TeacherAnonymous123 · 19/04/2024 15:09

Hi all, a new account made for this but a long time lurker and commenter.

I know that the vast majority of parents are supportive of schools and teachers, but after my day today I need to say something.

You are not your child's friend. You are their parent. We have been asked to tell a child to go to bed at a reasonable hour (by their mum) as when she asked, they were 'unpleasant' to her.

I am not paid to parent your child. I am not here to teach them how to tell the time at 13 years old, or tell a 15 year old to go to bed before 4am.

Please teach them boundaries and respect and how to act around people in authority. We are at breaking point and are struggling as it is.

I'll happily hear the other side of the situation, but please - parent your children.

OP posts:
Sunquest · 19/04/2024 20:23

valjane · 19/04/2024 20:19

My late mum grew up in a house with no bathroom and didn't have a toothbrush. She slept in a cupboard. Extreme poverty. She always knew how to behave and had huge respect for teachers as like many working class people of her generation she saw education as the route out of poverty.

We lived in a hole in t road and shared one pair of shoes berween five of us.
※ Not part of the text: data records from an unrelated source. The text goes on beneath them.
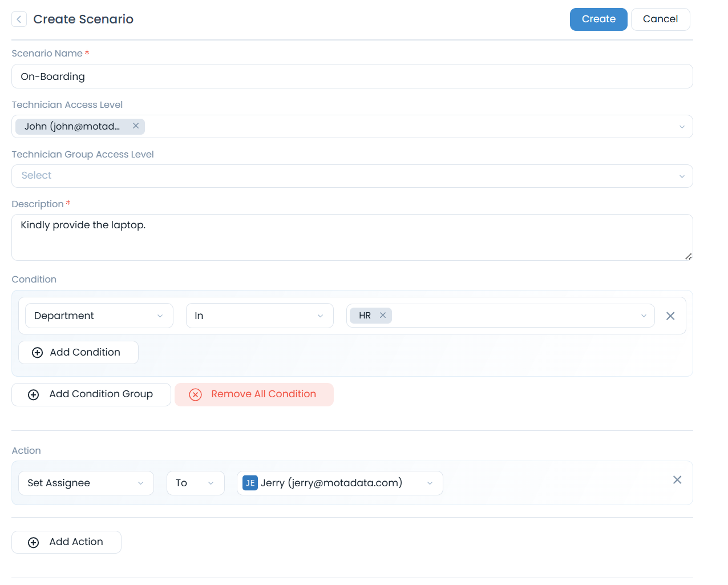728x585 pixels.
Task: Click the JE avatar badge next to Jerry
Action: click(250, 483)
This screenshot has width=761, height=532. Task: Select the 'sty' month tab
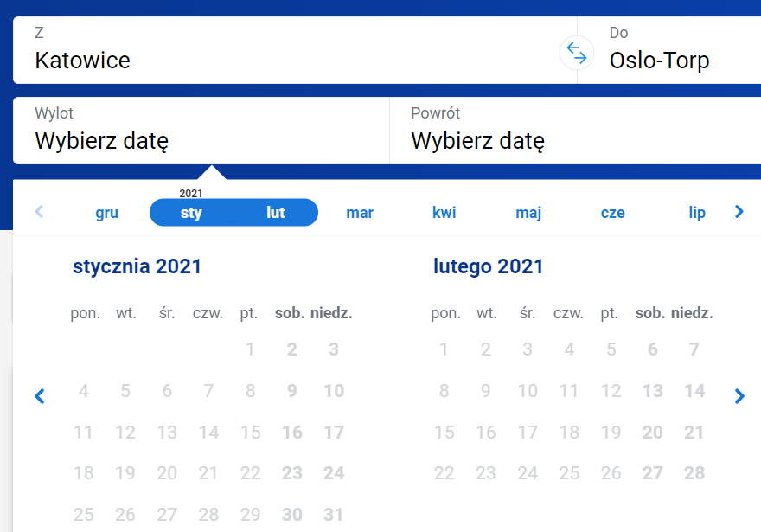(x=191, y=213)
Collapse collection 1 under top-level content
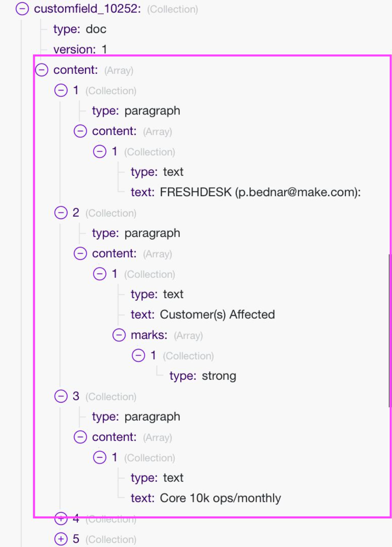 point(61,90)
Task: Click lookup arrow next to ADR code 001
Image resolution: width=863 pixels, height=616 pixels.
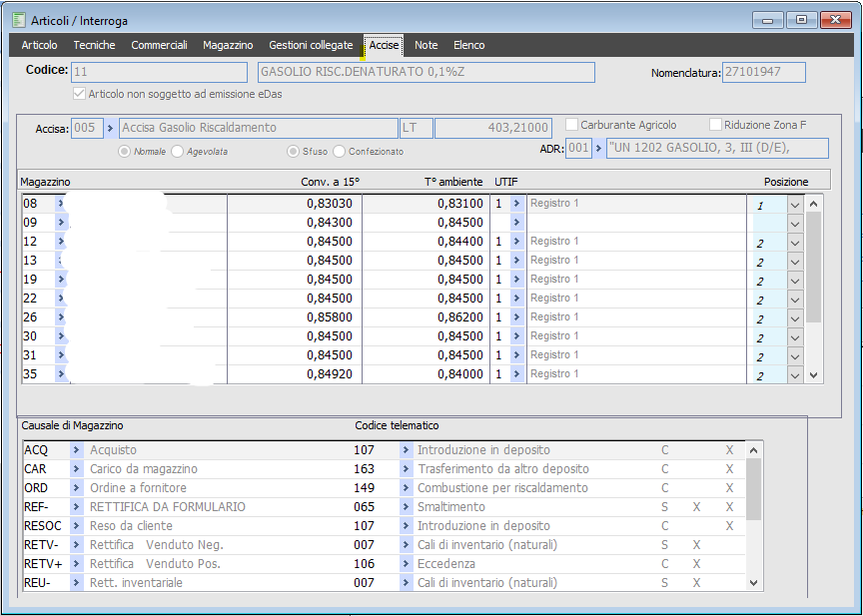Action: click(x=599, y=149)
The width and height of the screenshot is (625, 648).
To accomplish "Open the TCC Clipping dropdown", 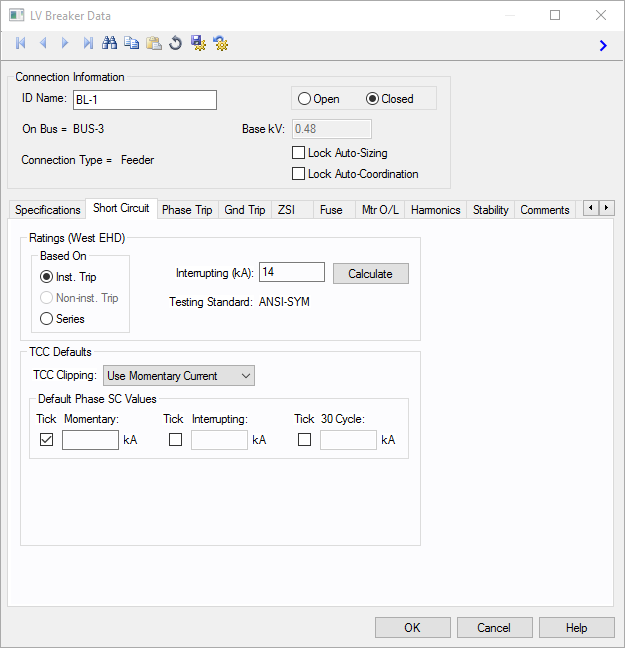I will coord(179,376).
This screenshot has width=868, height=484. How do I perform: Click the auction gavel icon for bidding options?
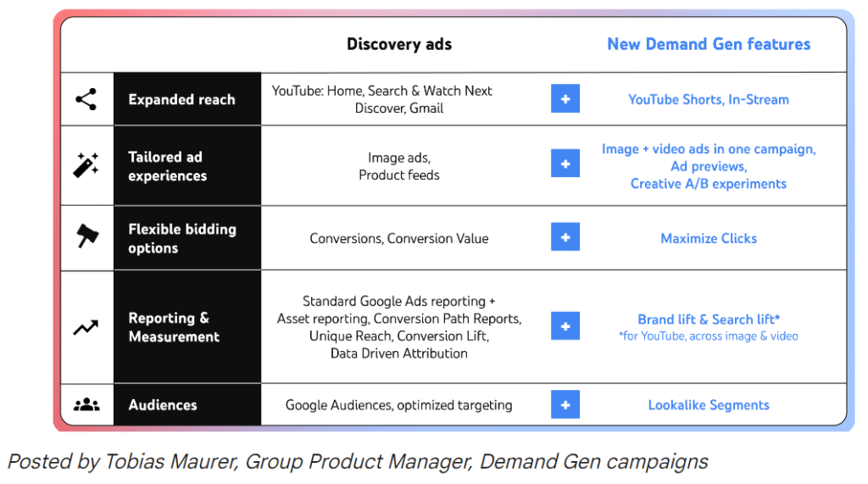(x=86, y=237)
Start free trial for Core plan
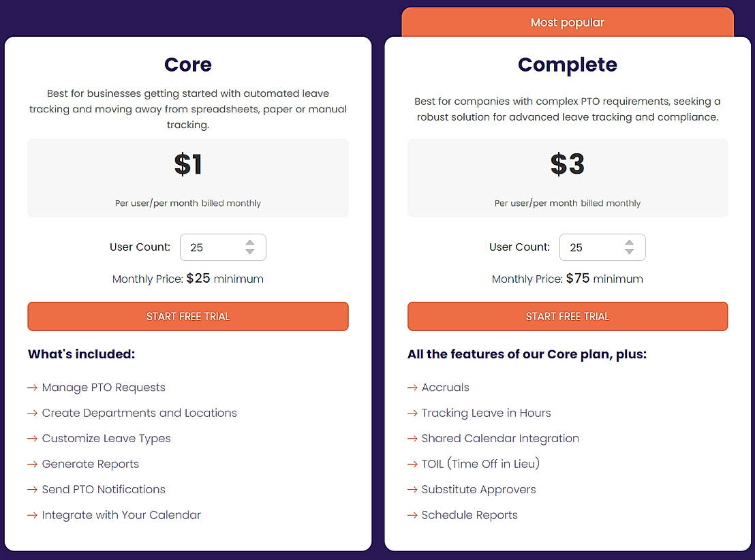This screenshot has width=755, height=560. (x=188, y=316)
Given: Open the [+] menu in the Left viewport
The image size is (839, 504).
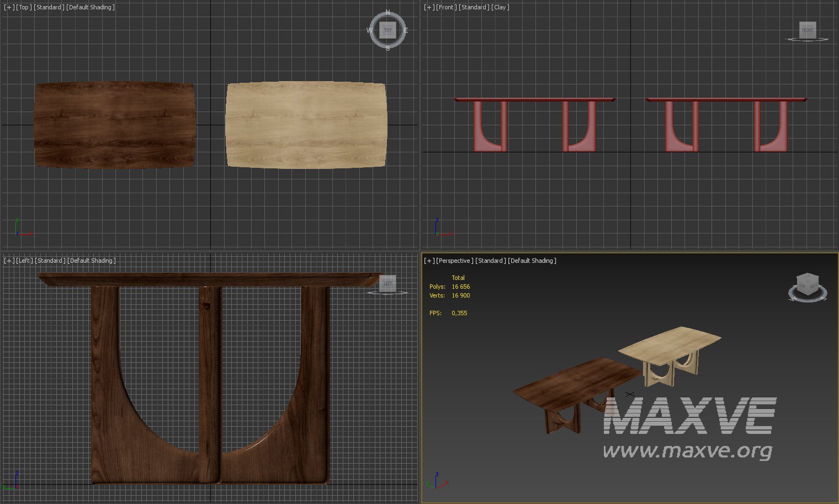Looking at the screenshot, I should click(9, 261).
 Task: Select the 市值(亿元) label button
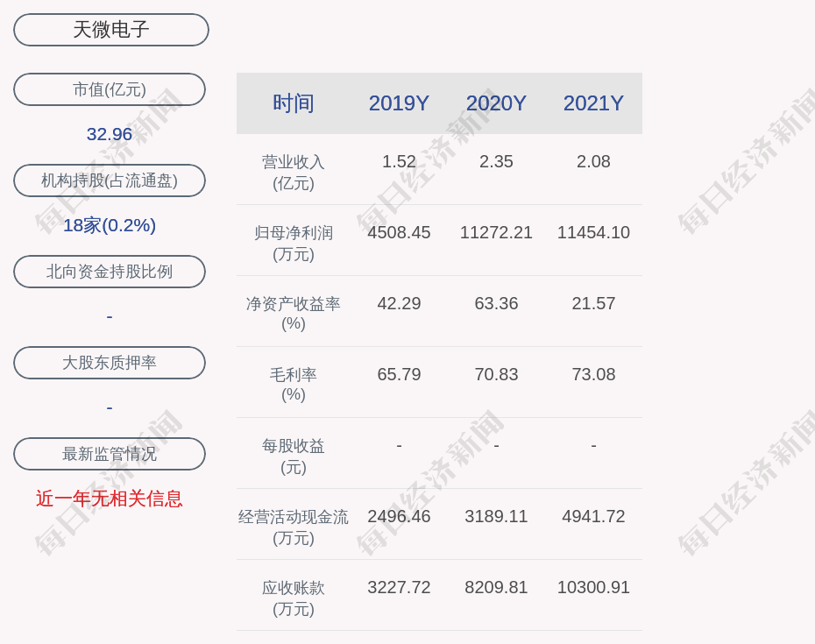tap(110, 89)
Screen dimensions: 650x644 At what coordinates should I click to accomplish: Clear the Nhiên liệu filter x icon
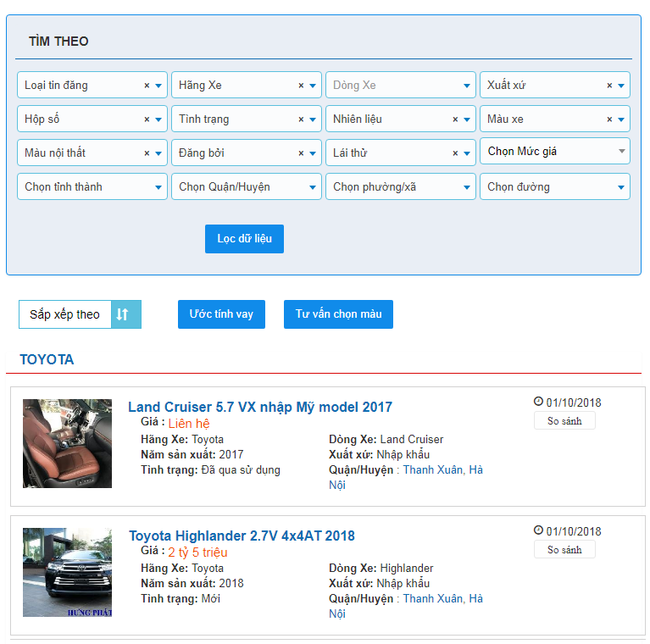pyautogui.click(x=455, y=119)
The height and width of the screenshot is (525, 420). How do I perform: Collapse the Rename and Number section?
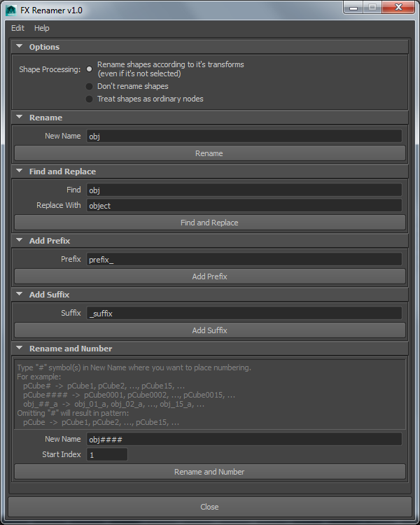click(20, 349)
Walked 5 miles to school and still had respect.

FloofyBird · 19/04/2024 20:25

Agree re most of what you've posted op but if a 13 yo can't tell the time I'd say that's a sign there's possibly some unidentified send issue going on.

valjane · 19/04/2024 20:25

@Sunquest really not necessary to mock. I imagine you think you're clever. Children do not necessarily behave badly due to poverty.

Interested in this thread?

Then you might like threads about these subjects:

bluecomputerscreen · 19/04/2024 20:27

I'm going against the grain here a little.

I think school ansolutely should be the place for life lessons including the biological need to sleep. not on an individual basis but as part of phse ir mentor sessions.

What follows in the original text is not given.